Аббатиса сидит, ее пальцы продолжают играть с гривами львов.
— Может быть, ты права. Тот, кто их написал, наверняка много читал Петрарку, можно даже сказать, проглотил его целиком. — Она замолкает, а потом произносит: — Осмелюсь сказать, что из них получились бы неплохие песни.
— Как вы с ними поступите?
— Еще не решила. Конфисковать их сейчас значило бы пойти на риск, что они еще глубже запечатлеются в ее памяти, — вздыхает мадонна Чиара так, словно и на это не до конца решилась. — Пока они лежат в ее сундуке.
— А сестра Юмилиана?
Новое движение пальцами.
— Она занята своим делом. Уверена, стоит ей услышать голос девушки, поющий хвалу Господу, и она забудет, каким песням ту еще учили, — говорит аббатиса, затем после паузы добавляет: — Нам всем было бы лучше, если бы к послушнице как можно скорее вернулся голос. В часовне на празднике святой Агнесы будет половина двора. Может, какое-нибудь наказание поможет?
— Насколько я успела ее узнать, это маловероятно, — отвечает Зуана.
Первый опыт наказания самой Зуаны оставил дурной привкус как во рту, так и в душе: после трапезы из посыпанных полынью объедков она час лежала ничком на полу у выхода из трапезной, где сестры должны были переступать через нее, входя и выходя, а те, что построже, нарочно не рассчитывали шаг и наступали не только на платье, но и на тело под ним. Ее слезы тогда имели столько же отношения к воспоминаниям о целительных бальзамах отца, сколько и к новообретенной близости к Господу. С тех пор как ее поставили во главе аптеки, она всегда держит баночку с мазью из календулы для тех, кому та может пригодиться.
— Я постараюсь, — тихо говорит Зуана. — Я не просила об этом бремени.
— Нет, конечно, не просила. Я сама его на тебя возложила — для твоего блага так же, как и для ее, — замечает аббатиса. — Но если говорить о бремени, то не думаю, что оно тебя так уж утомляет. Напротив, по-моему, ты прямо расцвела с ним.
Их взгляды встречаются, и аббатиса улыбается впервые за всю их встречу.

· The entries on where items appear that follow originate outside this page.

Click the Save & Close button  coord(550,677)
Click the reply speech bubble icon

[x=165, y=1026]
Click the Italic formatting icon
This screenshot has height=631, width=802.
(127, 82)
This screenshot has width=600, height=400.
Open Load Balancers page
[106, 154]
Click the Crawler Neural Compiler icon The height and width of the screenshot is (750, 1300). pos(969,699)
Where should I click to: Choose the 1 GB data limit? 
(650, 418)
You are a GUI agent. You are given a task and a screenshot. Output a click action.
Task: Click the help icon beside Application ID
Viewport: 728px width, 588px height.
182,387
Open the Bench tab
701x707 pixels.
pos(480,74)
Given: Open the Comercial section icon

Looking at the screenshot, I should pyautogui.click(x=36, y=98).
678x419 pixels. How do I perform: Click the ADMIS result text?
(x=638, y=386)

— Не будем предаваться унынию, — говорит она, расправляя свои юбки. — По крайней мере, кастратов в парлаторио мы не принимаем. Услышь об этом епископ, у него начались бы такие колики, что и твои суппозитории не помогли бы. Хотя в некотором роде обидно…
— Что, у него правда такой замечательный голос?
— Похоже, что да. Говорят, высокие ноты он держит так долго, что хрустальные подвески на люстре во дворце герцога начинают звенеть, аккомпанируя ему, как целый хор. Только представь. Быть может, Господь все же допустит в рай хотя бы некоторых из них, чтобы мы могли иметь удовольствие… — Глаза аббатисы делают быстрое движение в сторону. — А, сестра Феличита. Я и не видела, что вы в дверях стоите.
— Прошу простить меня, мадонна Чиара, — произносит монахиня, робко входя внутрь. — Я спрашивала у вас разрешения, нельзя ли мне…
— Да-да, я помню. Хотя мне казалось, что мы условились… Ну ничего, входите. Мы с сестрой-травницей уже обсудили наше дело.
Он пришел! Он нашел ее! Он был здесь прошлой ночью, пел за стенами, пока она спала. О, это не мог быть никто иной. Он говорил, что придет, и пришел. Два голоса, один низкий, как колокол, так она сказала. Если вторым был безупречный альт, значит, это был он, ведь на свете не так много мужчин, чьи голоса с такой легкостью охватывают все двадцать две ноты, от баса до дисканта. Как глупо было с ее стороны взять и уснуть. Ах, если бы узнать, какие слова он пел, тогда она сразу поняла бы, он это был или нет. Но спросить старую ведьму Феличиту она не решилась: ей что ни скажи, через секунду все донесет наставнице.
Она так волнуется, что с трудом унимает дрожание рук, держащих свечу. Пламя ярко вспыхивает и стреляет искрами. Она заставляет себя поставить свечу на стол и немного успокоиться.